SUPPLIED RECORDS:
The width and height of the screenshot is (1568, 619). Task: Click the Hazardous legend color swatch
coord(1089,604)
* * *
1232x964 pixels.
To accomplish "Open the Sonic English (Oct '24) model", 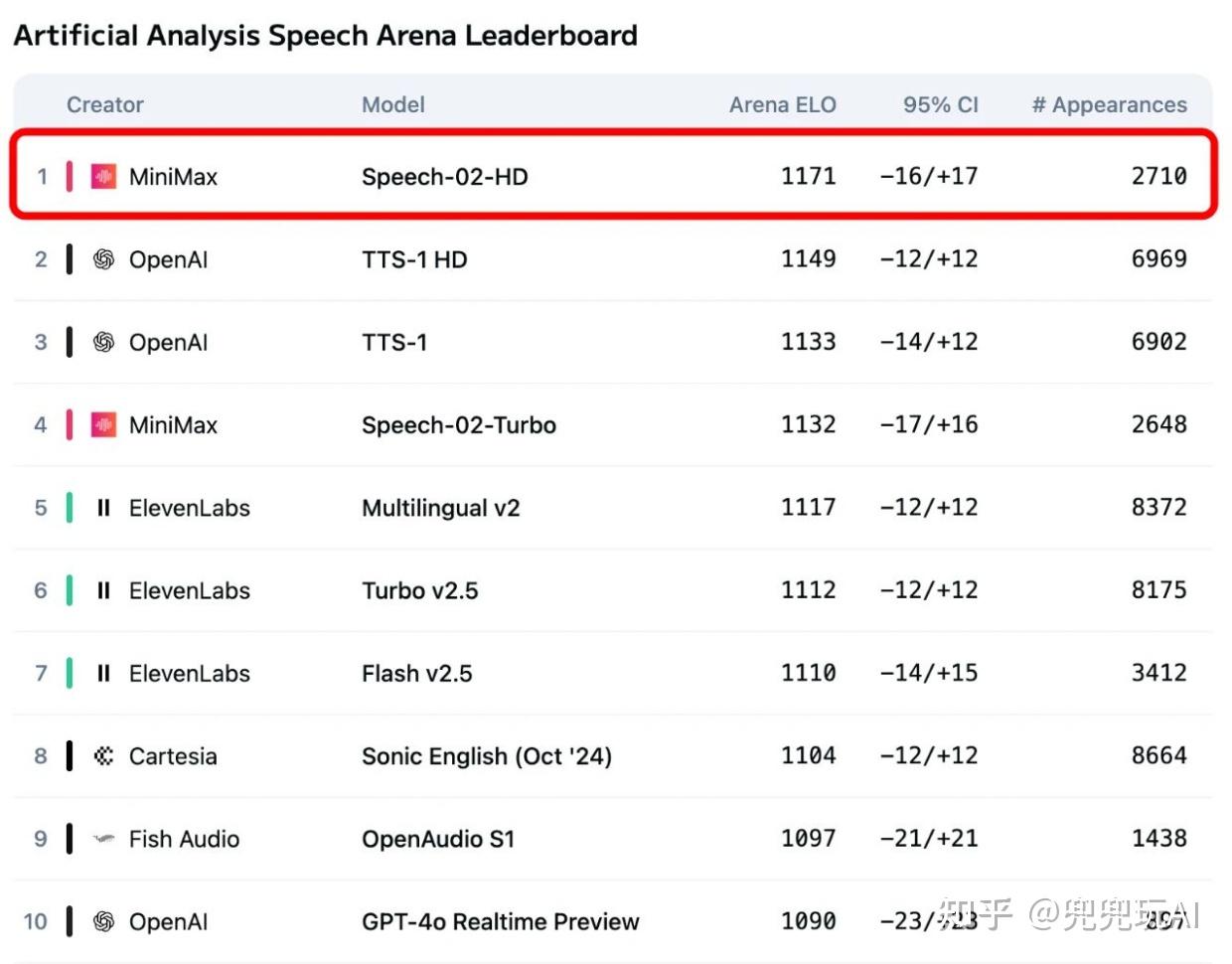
* * *
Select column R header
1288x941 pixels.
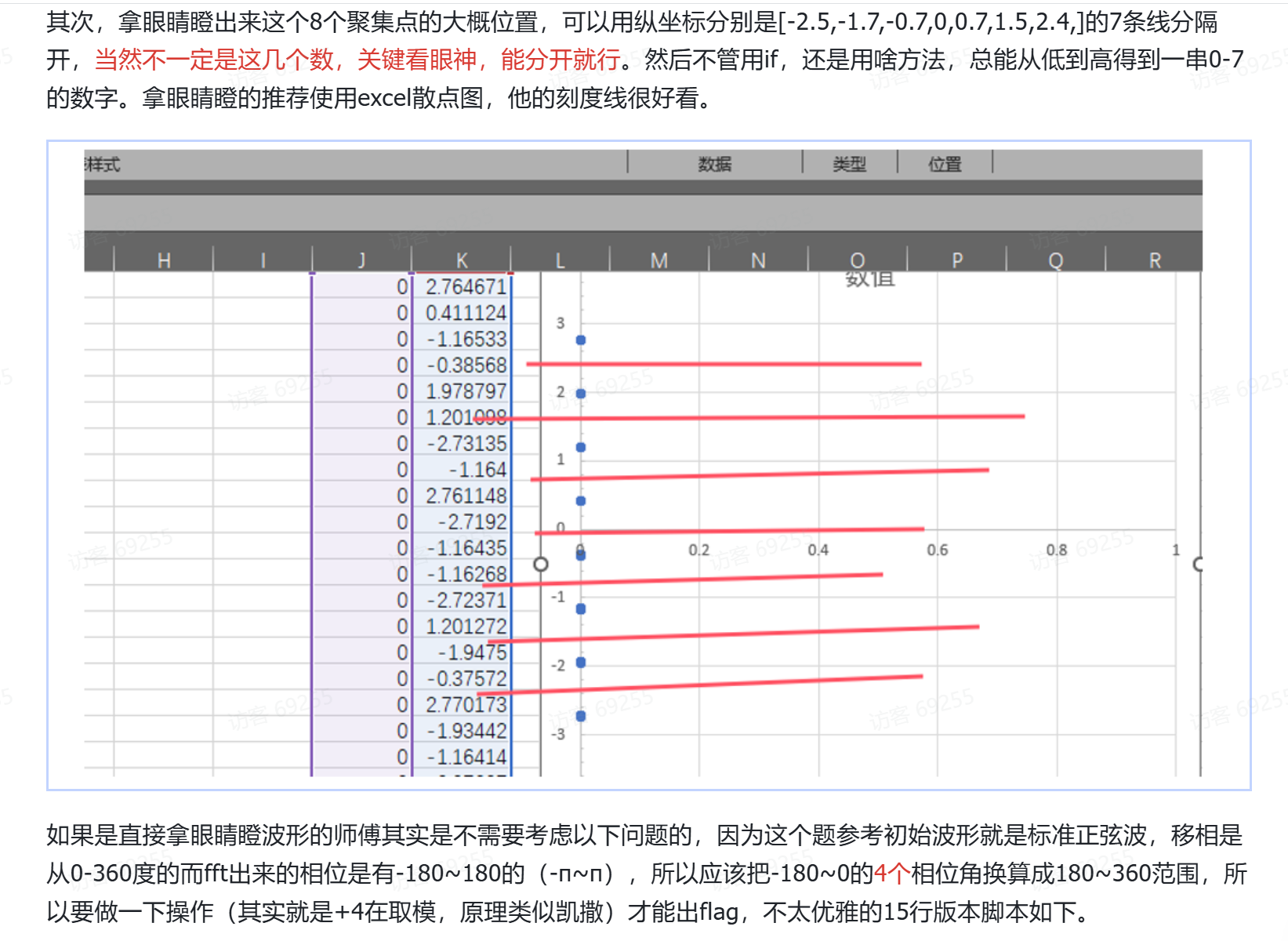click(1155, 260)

EXERCISE DETAILS: Above are some records; quote exactly and only the lines that begin at the line containing "1232x964 pixels." and stop after the line containing "the Sonic English", leaving out the pictures.

EXERCISE SOLUTION:
1232x964 pixels.
To accomplish "Open the Sonic English (Oct '24) model", 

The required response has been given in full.